Evict from the shared blob cache asynchronously #126581

nicktindall · 2025-04-10T06:35:21Z

I added a ThrottledTaskRunner to optionally execute the shared blob cache evictions asynchronously
- SharedSnapshotIndexEventListener and SharedSnapshotIndexFoldersDeletionListener now call the asynchronous method
- We limit to 5 concurrent deletion threads by default. I think there’s limited gains to be had by increasing concurrency much more than this because the removals happen inside a mutex anyway (the scan for what to remove can be done concurrently). Open to reducing it to less than 5 if we think that’s appropriate.
Whenever we are clearing the cache, we only clear the shared cache for partially mounted indices. It looked like only partial mounted indices use the shared cache. I imagine if recommendations are followed and people use dedicated frozen nodes there will be limited impact from that change, because the cache will either be empty or always scanned. Open to removing those changes for simplicity’s sake.

I don’t know if there’s anything to be gained by moving evictions from the CacheService off the applier thread any more than they already are. I have concerns about making that more asynchronous than it is because in CacheService there is a method called waitForCacheFilesEvictionIfNeeded which takes the shardsEvictionMutex and blocks until any pending shard evictions for the specified shard are completed. It uses the pendingShardsEvictions map to know if there are any pending evictions. If we add another layer of asynchrony, we will potentially be adding a “shadow” queue of evictions that this method doesn’t know about. I wonder if that might break things.

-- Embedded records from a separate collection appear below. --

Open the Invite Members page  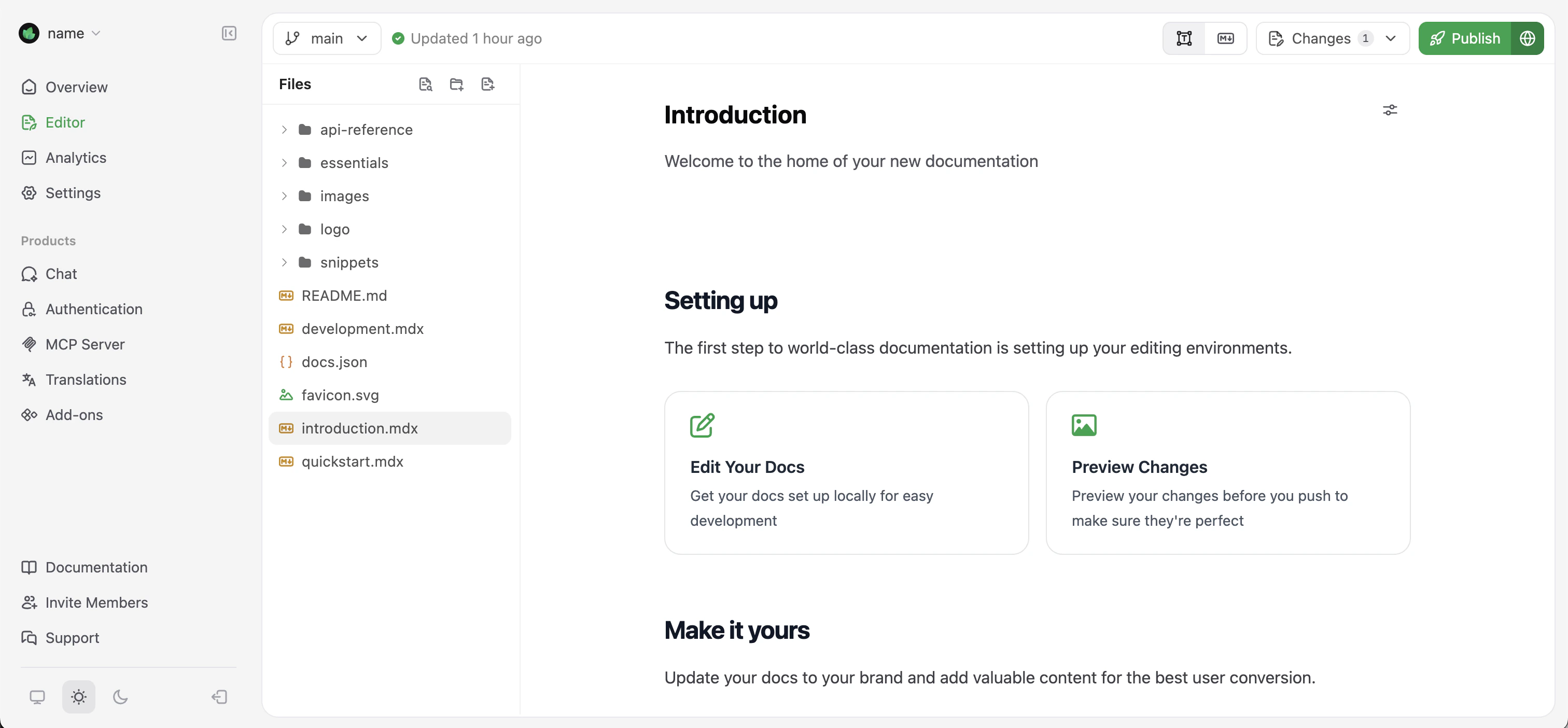pos(97,602)
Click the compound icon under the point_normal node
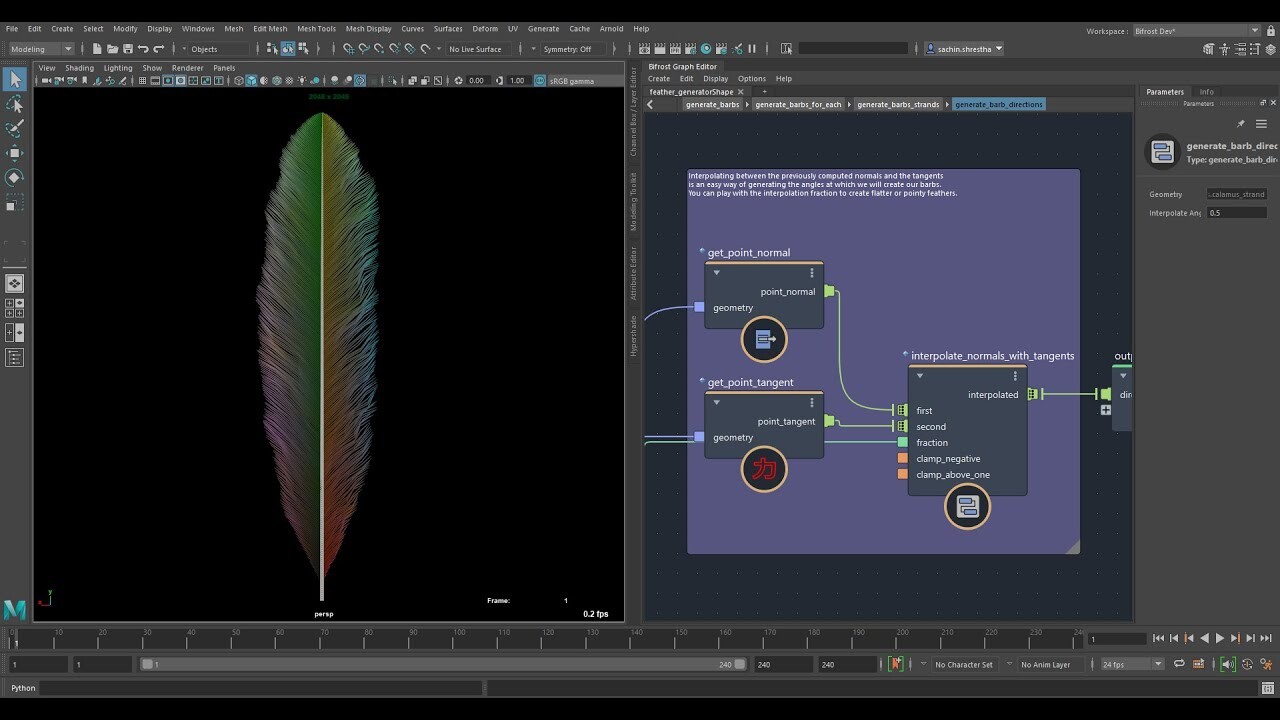 pyautogui.click(x=764, y=339)
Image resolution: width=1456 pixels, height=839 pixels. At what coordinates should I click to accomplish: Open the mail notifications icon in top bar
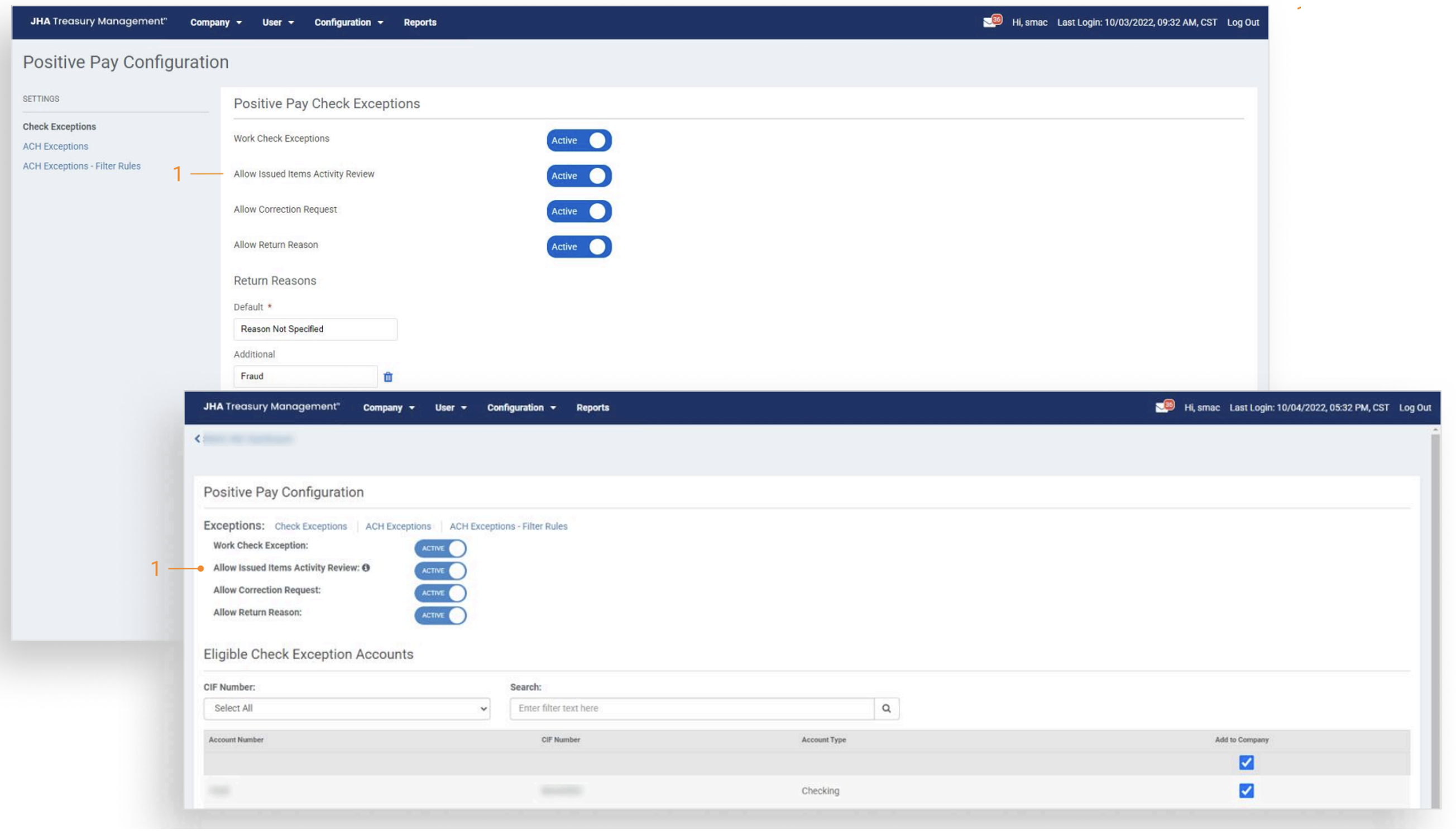pos(990,22)
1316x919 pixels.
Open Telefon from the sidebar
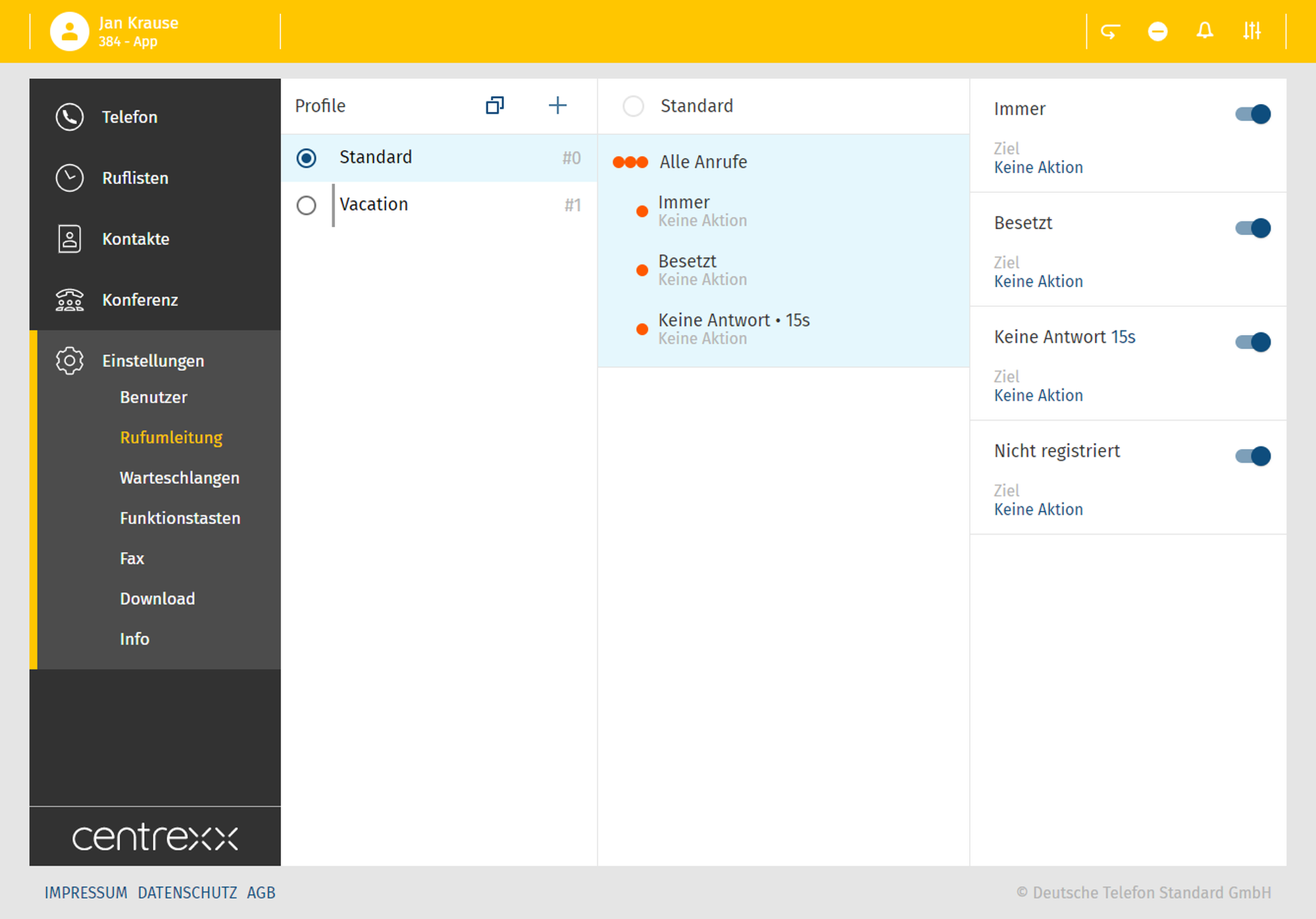pos(130,117)
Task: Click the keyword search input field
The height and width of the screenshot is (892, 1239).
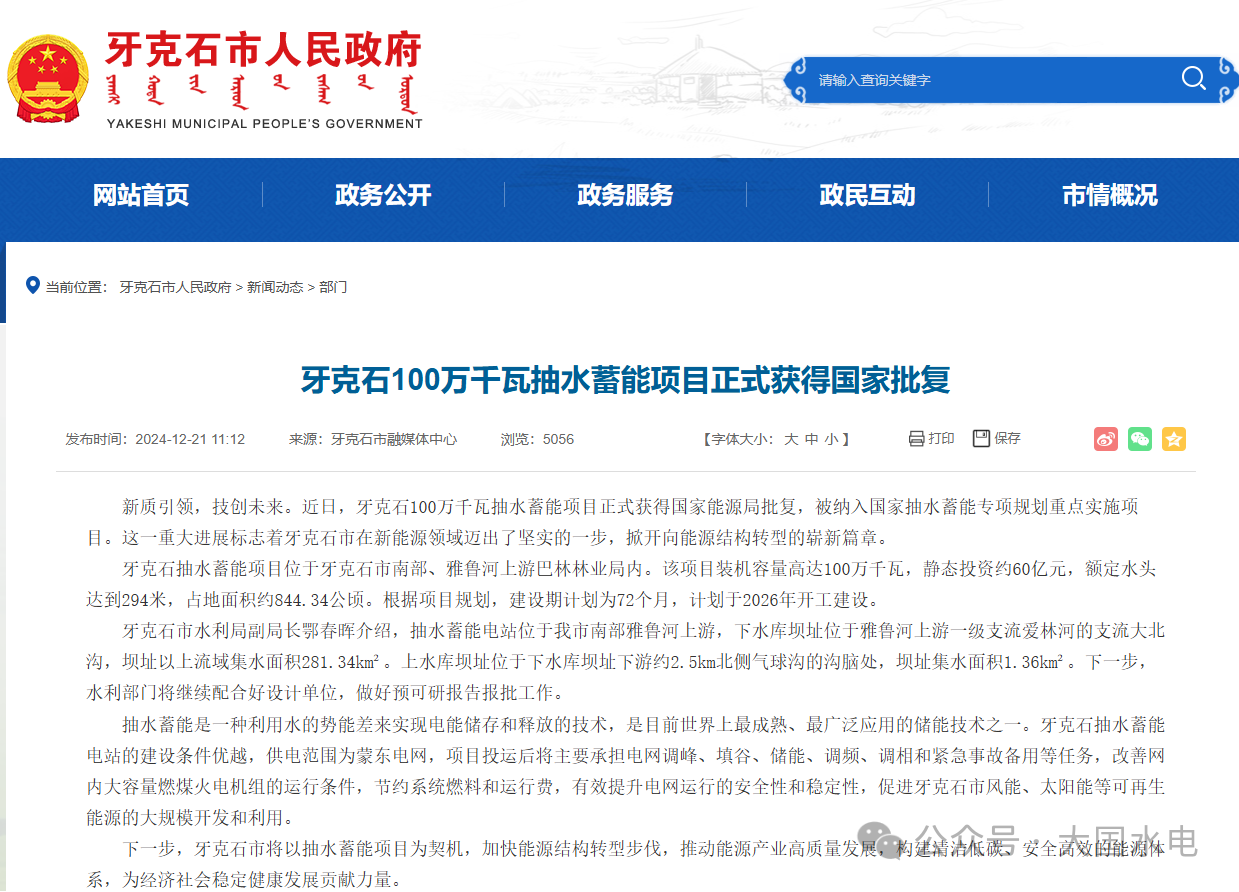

If there are performance issue with CacheService evictions, I think we’d be better off optimising the enqueueing and processing of evictions in that, some ideas for that include

Reduce the amount of lock contention. There is potentially a lot of contention for the shardsEvictionsMutex between the evicting threads on generic and the calls to markShardAsEvictedInCache. I believe there are ways to reduce that.

Reduce the amount of concurrent evictions. Currently there is no limit other than the size of the generic pool. We could add a ThrottledTaskRunner and it might reduce the contention enough to make markShardsAsEvictedInCache faster.

Relates: ES-10744

…exEventListener)

elasticsearchmachine · 2025-04-10T07:12:51Z

Pinging @elastic/es-distributed-indexing (Team:Distributed Indexing)

elasticsearchmachine · 2025-04-10T07:12:51Z

Hi @nicktindall, I've created a changelog YAML for you.

henningandersen

Looks good, will leave actual approval to Tanguy.

I think we could maybe do the spawn further out to avoid too many tasks - but it may not really be helpful.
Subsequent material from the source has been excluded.